Whenever I use Sequential linking:
icpc -c -w1 -O2 -xsse4.2 -DMKL_ILP64 -I. -I/opt/intel/composerxe/include -I/opt/intel/mkl/include -o Black76.o Black76.cpp
icpc -c -w1 -O2 -xsse4.2 -DMKL_ILP64 -I. -I/opt/intel/composerxe/include -I/opt/intel/mkl/include -o main.o main.cpp
icpc -L/opt/intel/mkl/lib/intel64 -L/opt/intel/lib/intel64 Black76.o main.o -o black76_intel -lrt -lmkl_intel_ilp64 -lmkl_sequential -lmkl_core -lm
I'm getting the following performance results:
Completed 1 passes in 0 : 001526118 seconds
Completed 2 passes in 0 : 000007518 seconds
Completed 3 passes in 0 : 000008536 seconds
Completed 10 passes in 0 : 000026468 seconds
Completed 100 passes in 0 : 000329301 seconds
Completed 1000 passes in 0 : 002591126 seconds
Completed 10000 passes in 0 : 014796280 seconds
Completed 100000 passes in 0 : 147133308 seconds
Completed 1000000 passes in 1 : 465677079 seconds
Completed 10000000 passes in 14 : 714433962 seconds
It's also something odd here, because running 2 passes should not be quicker than running only one pass? There is huge difference between the 2, also running 3 doesn't reflect the reality either. Running even 100 passes is even quicker than the first one? This shouldn't happen.

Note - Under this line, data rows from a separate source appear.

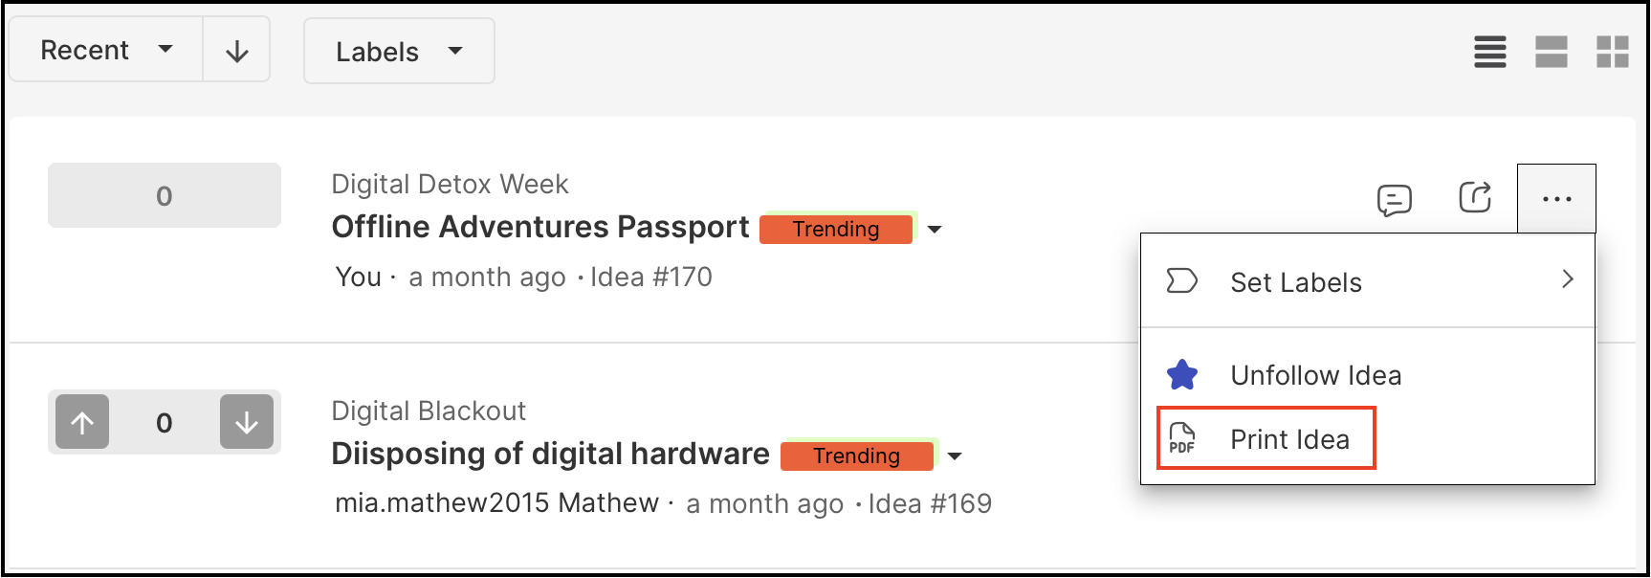Downvote Diisposing of digital hardware idea
This screenshot has height=578, width=1651.
click(247, 422)

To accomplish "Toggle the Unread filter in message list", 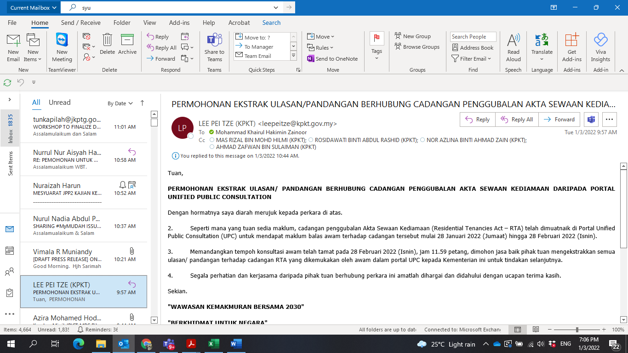I will tap(59, 102).
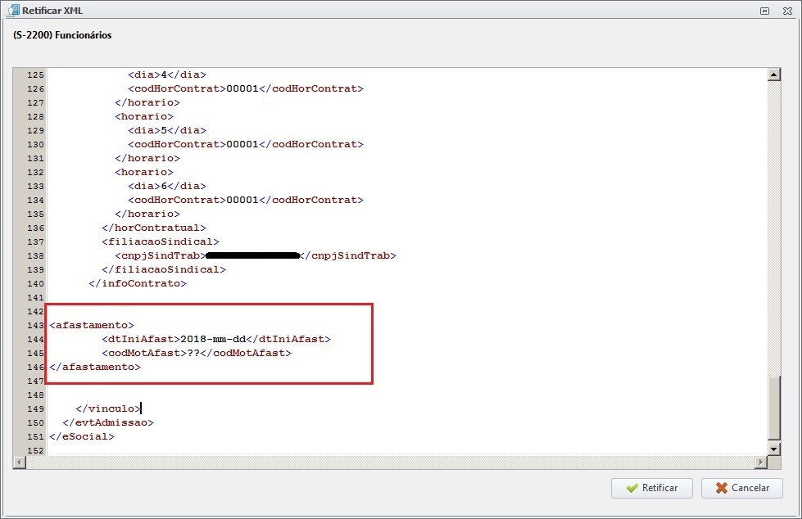Place cursor in codMotAfast ?? value

pos(193,353)
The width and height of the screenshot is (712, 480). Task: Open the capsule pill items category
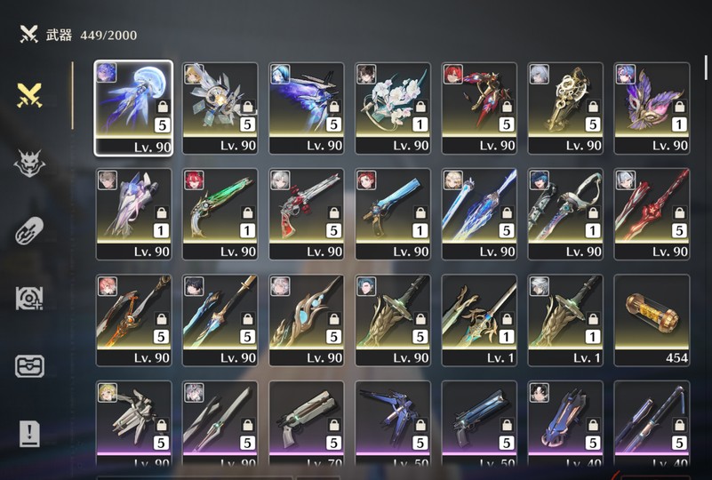(x=29, y=231)
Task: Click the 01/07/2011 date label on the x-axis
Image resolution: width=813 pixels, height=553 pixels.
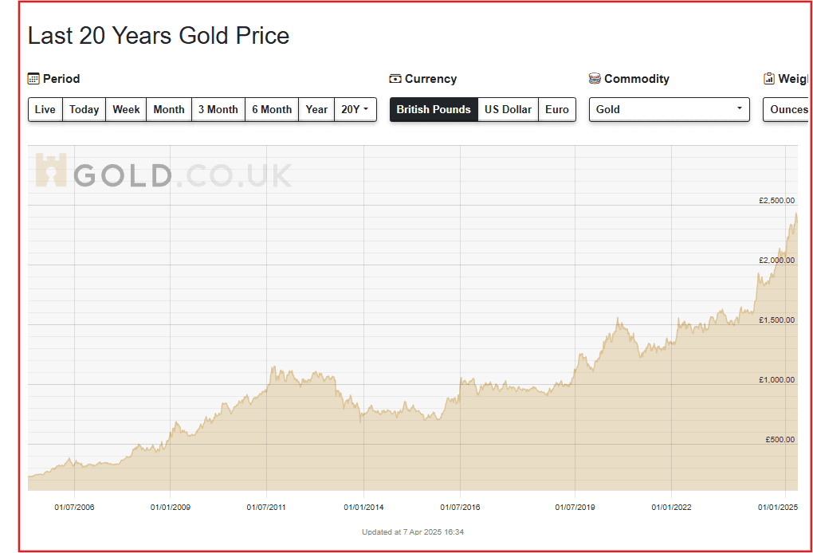Action: pyautogui.click(x=267, y=507)
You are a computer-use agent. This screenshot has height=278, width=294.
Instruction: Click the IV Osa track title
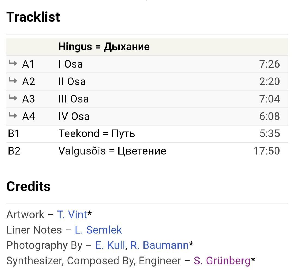(x=74, y=116)

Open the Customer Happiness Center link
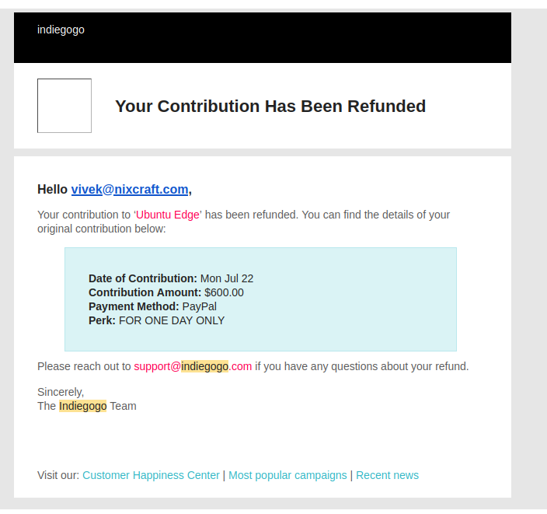[151, 475]
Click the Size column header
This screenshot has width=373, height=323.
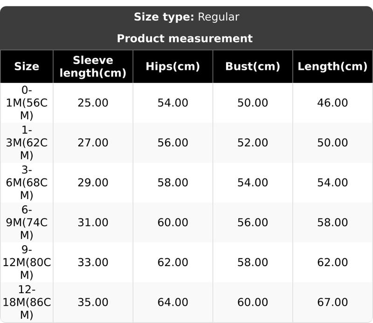point(27,66)
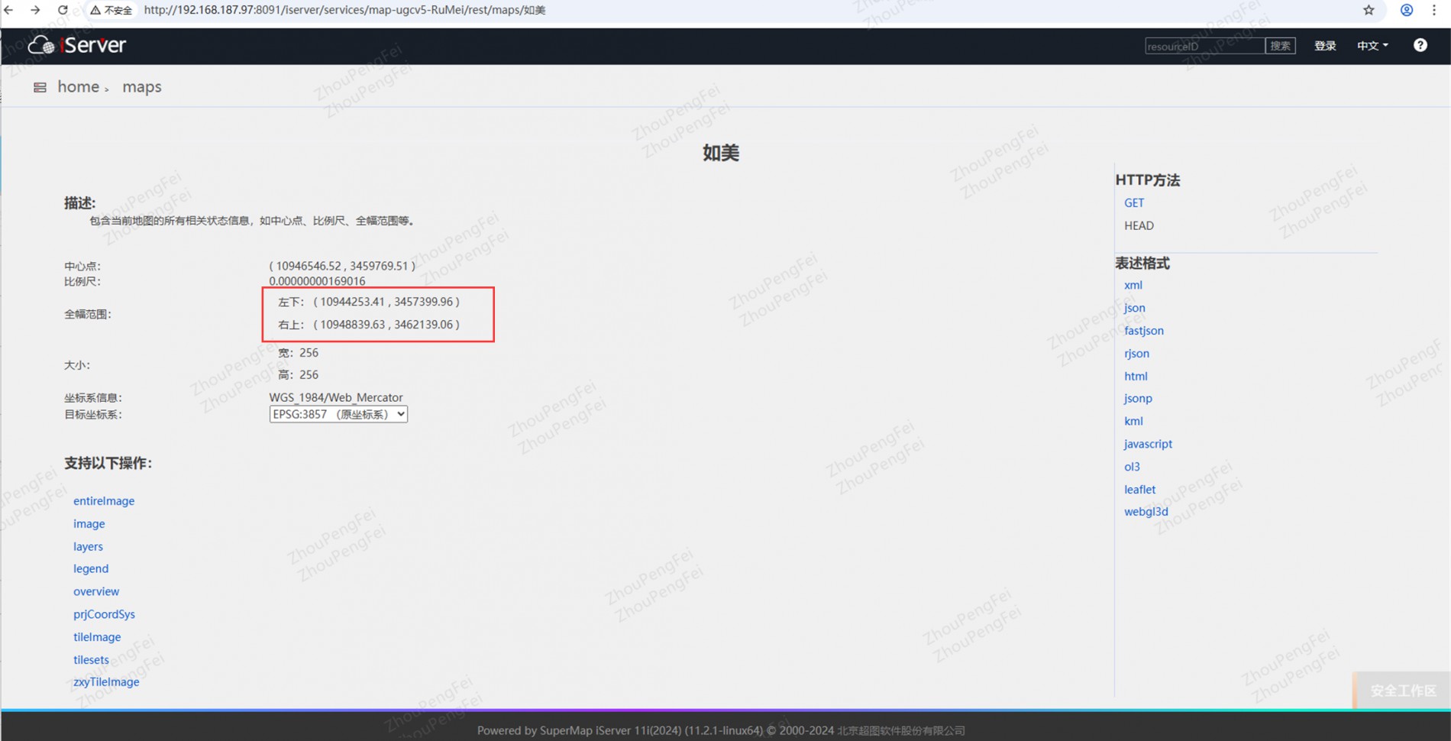Click the 登录 login link
Viewport: 1451px width, 741px height.
(x=1324, y=46)
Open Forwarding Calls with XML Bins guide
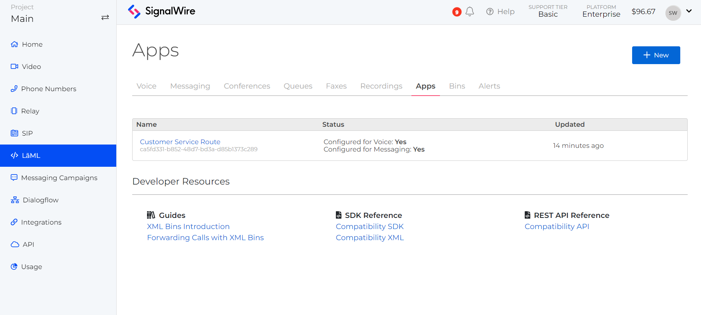Viewport: 701px width, 315px height. click(x=205, y=238)
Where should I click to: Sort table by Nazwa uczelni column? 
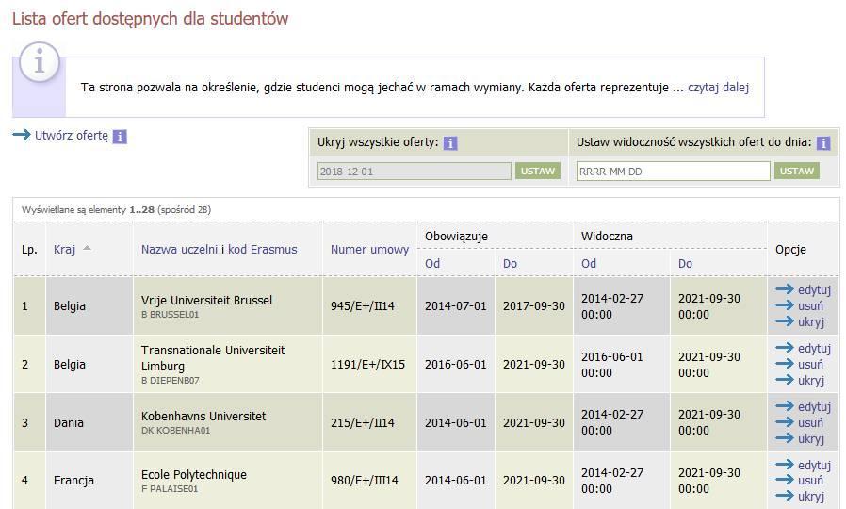pos(179,250)
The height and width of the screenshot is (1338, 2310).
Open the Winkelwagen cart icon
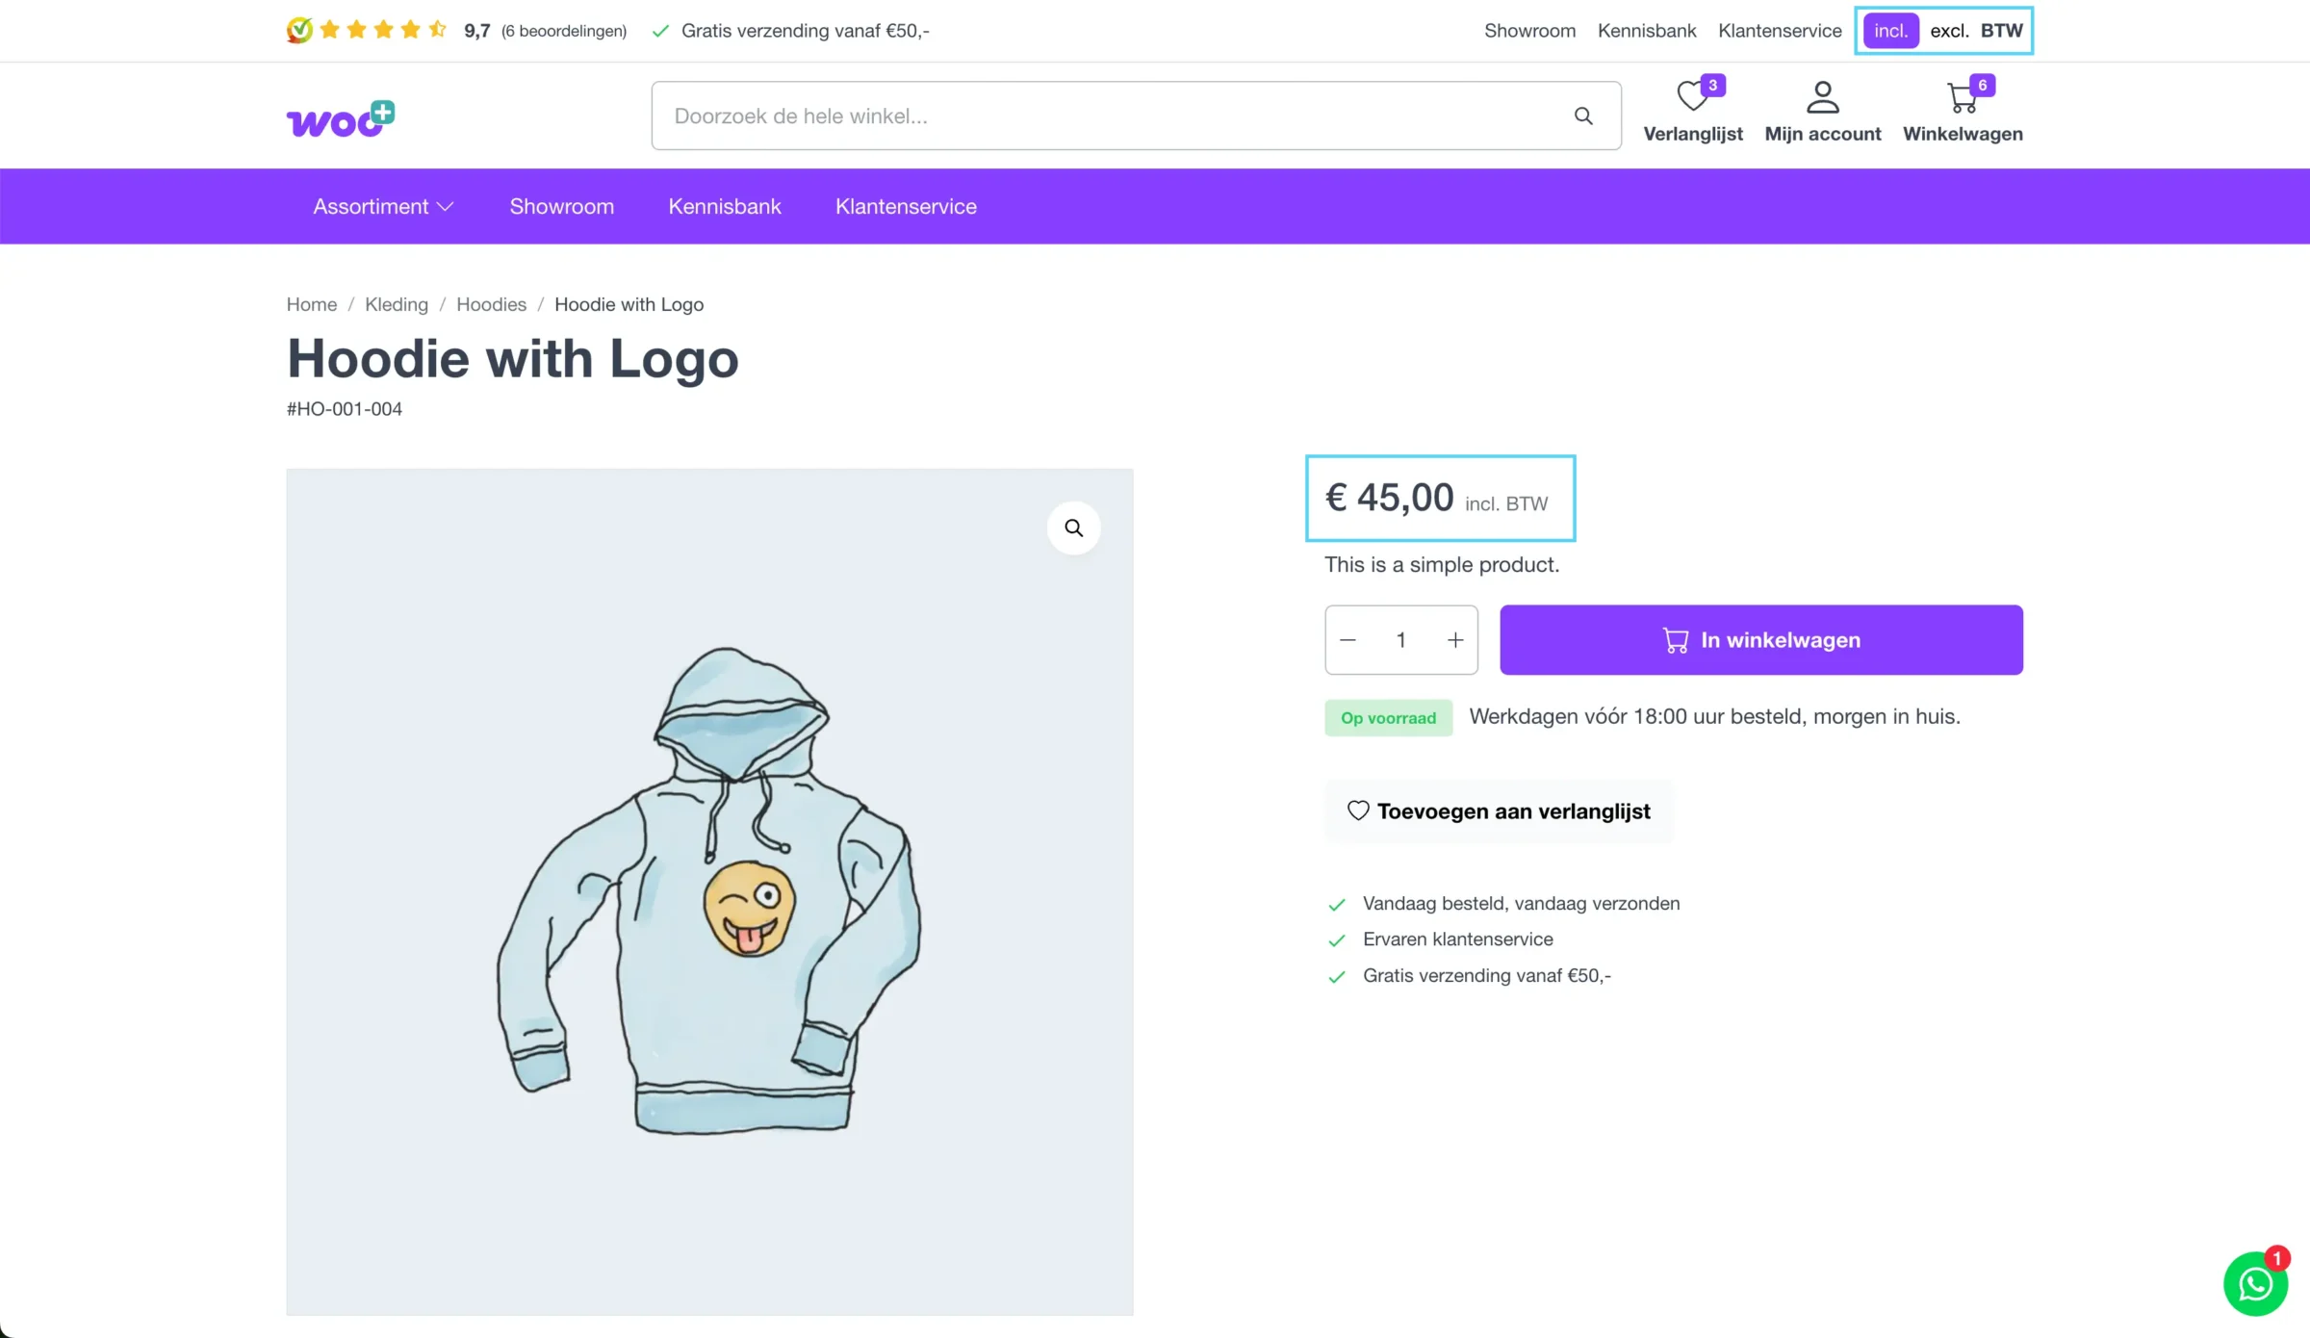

When I compile with multi-threading I use the following options:
icpc -L/opt/intel/mkl/lib/intel64 -L/opt/intel/lib/intel64 Black76.o main.o -o black76_intel -lrt -lmkl_intel_ilp64 -lmkl_intel_thread -lmkl_core -liomp5 -lpthread -lm
I will have to make 16 calculation repeatedly, so I defined ARRAYSZE=16, but I also tried increasing ARRAYSIZE to 16000, and enable multi threading, still sequential was faster than multithreaded. I'd like to improve performance with 16 calculations.
Can someone help me?